(Stored entries)

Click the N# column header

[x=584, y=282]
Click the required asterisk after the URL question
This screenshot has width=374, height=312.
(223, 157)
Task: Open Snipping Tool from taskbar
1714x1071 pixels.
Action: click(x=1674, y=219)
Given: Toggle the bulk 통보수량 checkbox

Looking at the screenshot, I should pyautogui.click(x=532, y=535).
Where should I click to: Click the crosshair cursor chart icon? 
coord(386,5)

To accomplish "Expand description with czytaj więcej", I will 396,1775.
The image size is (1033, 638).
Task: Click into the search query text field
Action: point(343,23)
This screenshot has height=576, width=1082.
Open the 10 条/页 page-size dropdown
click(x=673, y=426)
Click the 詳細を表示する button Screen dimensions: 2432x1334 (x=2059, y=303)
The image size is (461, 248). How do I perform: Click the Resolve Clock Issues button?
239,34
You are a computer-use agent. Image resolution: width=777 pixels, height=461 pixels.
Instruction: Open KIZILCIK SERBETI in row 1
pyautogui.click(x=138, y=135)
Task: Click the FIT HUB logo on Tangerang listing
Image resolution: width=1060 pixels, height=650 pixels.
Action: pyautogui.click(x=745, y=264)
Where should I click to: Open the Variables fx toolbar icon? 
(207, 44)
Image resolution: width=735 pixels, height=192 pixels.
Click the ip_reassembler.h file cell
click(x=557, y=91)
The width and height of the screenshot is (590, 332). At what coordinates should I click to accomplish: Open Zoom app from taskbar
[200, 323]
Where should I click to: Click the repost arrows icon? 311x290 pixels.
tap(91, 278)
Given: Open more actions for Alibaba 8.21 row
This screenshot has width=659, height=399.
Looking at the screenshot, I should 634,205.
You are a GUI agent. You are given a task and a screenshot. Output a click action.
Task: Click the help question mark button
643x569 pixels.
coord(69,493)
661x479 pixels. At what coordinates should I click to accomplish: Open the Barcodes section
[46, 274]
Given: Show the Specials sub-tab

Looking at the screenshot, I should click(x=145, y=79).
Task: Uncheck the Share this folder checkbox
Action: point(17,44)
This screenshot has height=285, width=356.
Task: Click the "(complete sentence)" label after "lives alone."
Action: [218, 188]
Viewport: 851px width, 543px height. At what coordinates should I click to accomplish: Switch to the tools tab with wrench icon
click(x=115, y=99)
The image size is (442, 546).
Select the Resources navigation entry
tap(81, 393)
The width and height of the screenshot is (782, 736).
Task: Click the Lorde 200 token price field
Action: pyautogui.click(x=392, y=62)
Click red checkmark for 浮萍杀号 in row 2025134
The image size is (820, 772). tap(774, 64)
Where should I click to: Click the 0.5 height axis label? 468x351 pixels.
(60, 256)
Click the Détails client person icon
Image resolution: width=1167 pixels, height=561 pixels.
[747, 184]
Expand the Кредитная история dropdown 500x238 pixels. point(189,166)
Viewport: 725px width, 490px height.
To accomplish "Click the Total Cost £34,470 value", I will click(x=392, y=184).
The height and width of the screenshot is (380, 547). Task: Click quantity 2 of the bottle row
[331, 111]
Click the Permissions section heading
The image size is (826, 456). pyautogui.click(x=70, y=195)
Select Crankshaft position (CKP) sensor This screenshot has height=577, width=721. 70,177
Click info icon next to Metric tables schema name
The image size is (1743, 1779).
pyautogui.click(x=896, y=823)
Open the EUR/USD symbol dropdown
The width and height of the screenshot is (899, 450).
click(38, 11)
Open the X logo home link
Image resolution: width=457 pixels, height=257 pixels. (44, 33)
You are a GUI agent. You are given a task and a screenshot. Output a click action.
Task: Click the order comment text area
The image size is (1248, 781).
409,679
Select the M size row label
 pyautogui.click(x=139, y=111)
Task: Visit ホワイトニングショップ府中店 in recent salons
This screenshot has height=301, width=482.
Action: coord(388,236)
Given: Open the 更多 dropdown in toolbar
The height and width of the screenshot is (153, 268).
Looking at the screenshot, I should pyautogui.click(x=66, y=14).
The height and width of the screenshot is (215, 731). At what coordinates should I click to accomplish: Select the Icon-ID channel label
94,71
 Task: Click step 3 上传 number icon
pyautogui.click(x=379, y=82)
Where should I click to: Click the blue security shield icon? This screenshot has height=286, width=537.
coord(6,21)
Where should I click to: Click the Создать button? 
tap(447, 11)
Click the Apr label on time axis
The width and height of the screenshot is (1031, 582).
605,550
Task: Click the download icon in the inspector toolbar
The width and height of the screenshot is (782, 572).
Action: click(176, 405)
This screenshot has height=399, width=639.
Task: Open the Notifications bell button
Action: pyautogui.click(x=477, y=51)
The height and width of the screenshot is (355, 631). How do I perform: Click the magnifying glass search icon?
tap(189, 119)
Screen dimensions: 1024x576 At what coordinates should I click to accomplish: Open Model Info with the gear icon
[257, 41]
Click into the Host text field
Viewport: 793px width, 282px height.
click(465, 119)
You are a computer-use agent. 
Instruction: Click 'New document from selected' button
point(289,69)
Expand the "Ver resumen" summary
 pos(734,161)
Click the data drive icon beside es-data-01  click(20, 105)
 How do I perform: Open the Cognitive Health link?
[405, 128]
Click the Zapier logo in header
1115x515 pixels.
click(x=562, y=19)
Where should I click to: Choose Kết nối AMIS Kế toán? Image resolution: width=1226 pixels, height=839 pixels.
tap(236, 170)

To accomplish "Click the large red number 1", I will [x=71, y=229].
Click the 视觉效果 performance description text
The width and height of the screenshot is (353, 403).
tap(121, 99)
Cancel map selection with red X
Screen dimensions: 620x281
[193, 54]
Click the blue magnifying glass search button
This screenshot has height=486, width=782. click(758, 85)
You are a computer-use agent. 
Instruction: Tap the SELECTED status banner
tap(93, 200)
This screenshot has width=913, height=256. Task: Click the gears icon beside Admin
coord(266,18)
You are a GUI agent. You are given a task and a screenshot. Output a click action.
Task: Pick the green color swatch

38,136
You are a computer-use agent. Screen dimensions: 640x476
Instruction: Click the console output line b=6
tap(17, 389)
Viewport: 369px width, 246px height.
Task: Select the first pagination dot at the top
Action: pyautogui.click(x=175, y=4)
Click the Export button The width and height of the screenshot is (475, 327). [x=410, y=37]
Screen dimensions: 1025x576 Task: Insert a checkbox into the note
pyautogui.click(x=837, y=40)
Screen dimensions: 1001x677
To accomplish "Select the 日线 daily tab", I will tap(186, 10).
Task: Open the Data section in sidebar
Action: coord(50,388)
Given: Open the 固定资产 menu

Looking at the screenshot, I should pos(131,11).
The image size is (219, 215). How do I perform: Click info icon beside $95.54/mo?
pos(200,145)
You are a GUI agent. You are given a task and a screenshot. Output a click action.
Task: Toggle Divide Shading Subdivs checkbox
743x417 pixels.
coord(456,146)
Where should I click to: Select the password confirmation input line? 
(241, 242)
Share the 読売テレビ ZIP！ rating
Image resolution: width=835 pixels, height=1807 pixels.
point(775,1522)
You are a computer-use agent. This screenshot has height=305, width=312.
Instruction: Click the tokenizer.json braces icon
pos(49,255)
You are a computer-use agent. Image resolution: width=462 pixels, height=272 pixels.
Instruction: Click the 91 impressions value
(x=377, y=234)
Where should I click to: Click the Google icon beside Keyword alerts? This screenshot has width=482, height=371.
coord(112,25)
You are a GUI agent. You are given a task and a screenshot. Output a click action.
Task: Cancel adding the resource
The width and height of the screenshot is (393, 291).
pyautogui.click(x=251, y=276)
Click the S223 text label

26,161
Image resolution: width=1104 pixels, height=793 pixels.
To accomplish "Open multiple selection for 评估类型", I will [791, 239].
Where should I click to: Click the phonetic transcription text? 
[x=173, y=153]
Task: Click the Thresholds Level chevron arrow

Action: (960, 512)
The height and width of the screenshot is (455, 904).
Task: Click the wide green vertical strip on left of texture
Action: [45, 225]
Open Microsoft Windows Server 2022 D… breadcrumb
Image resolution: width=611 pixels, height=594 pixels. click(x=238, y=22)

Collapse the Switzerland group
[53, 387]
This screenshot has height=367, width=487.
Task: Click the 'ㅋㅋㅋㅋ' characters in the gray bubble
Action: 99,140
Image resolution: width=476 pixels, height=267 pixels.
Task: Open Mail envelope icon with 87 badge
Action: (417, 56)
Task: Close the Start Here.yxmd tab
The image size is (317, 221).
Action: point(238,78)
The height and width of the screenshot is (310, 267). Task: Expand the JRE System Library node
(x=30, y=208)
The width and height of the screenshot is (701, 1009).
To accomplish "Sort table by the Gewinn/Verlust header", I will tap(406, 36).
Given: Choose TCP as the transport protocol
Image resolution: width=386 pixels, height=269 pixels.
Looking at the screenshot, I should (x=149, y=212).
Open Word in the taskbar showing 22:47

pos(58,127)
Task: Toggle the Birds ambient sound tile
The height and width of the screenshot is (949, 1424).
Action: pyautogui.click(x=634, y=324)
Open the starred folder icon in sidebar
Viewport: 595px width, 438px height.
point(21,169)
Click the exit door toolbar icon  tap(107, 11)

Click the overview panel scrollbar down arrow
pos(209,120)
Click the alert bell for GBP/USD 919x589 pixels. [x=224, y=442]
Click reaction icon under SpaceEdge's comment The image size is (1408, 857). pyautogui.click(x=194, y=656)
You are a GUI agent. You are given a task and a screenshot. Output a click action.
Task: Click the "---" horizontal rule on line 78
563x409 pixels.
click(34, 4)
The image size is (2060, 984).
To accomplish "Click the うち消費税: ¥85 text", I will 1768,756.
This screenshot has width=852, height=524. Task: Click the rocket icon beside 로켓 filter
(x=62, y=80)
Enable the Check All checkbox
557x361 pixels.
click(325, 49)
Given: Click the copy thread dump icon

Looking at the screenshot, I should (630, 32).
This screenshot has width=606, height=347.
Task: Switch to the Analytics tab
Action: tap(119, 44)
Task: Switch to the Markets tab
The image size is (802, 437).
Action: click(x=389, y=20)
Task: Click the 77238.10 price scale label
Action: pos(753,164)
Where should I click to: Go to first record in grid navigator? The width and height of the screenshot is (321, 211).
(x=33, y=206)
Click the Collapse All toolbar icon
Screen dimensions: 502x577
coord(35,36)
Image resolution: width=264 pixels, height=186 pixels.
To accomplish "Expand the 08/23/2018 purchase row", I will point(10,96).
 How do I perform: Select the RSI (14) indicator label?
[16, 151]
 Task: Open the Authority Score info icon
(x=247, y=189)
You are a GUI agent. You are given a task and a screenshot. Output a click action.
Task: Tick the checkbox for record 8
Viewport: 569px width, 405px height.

▸ Work order
Write out the lines of the records exactly, starting at the one holding "Where should I click to: Go" and ending with the last line, and include no others.

▸ Task result
Where should I click to: Go to first record in grid navigator? The width and height of the screenshot is (321, 211).
(x=33, y=206)
Click the Collapse All toolbar icon
Screen dimensions: 502x577
coord(35,36)
Image resolution: width=264 pixels, height=186 pixels.
To accomplish "Expand the 08/23/2018 purchase row", I will point(10,96).
 How do I perform: Select the RSI (14) indicator label?
[16, 151]
 Task: Open the Authority Score info icon
(x=247, y=189)
You are a GUI agent. You are given a task and a screenshot. Output a click action.
Task: Tick the checkbox for record 8
Viewport: 569px width, 405px height.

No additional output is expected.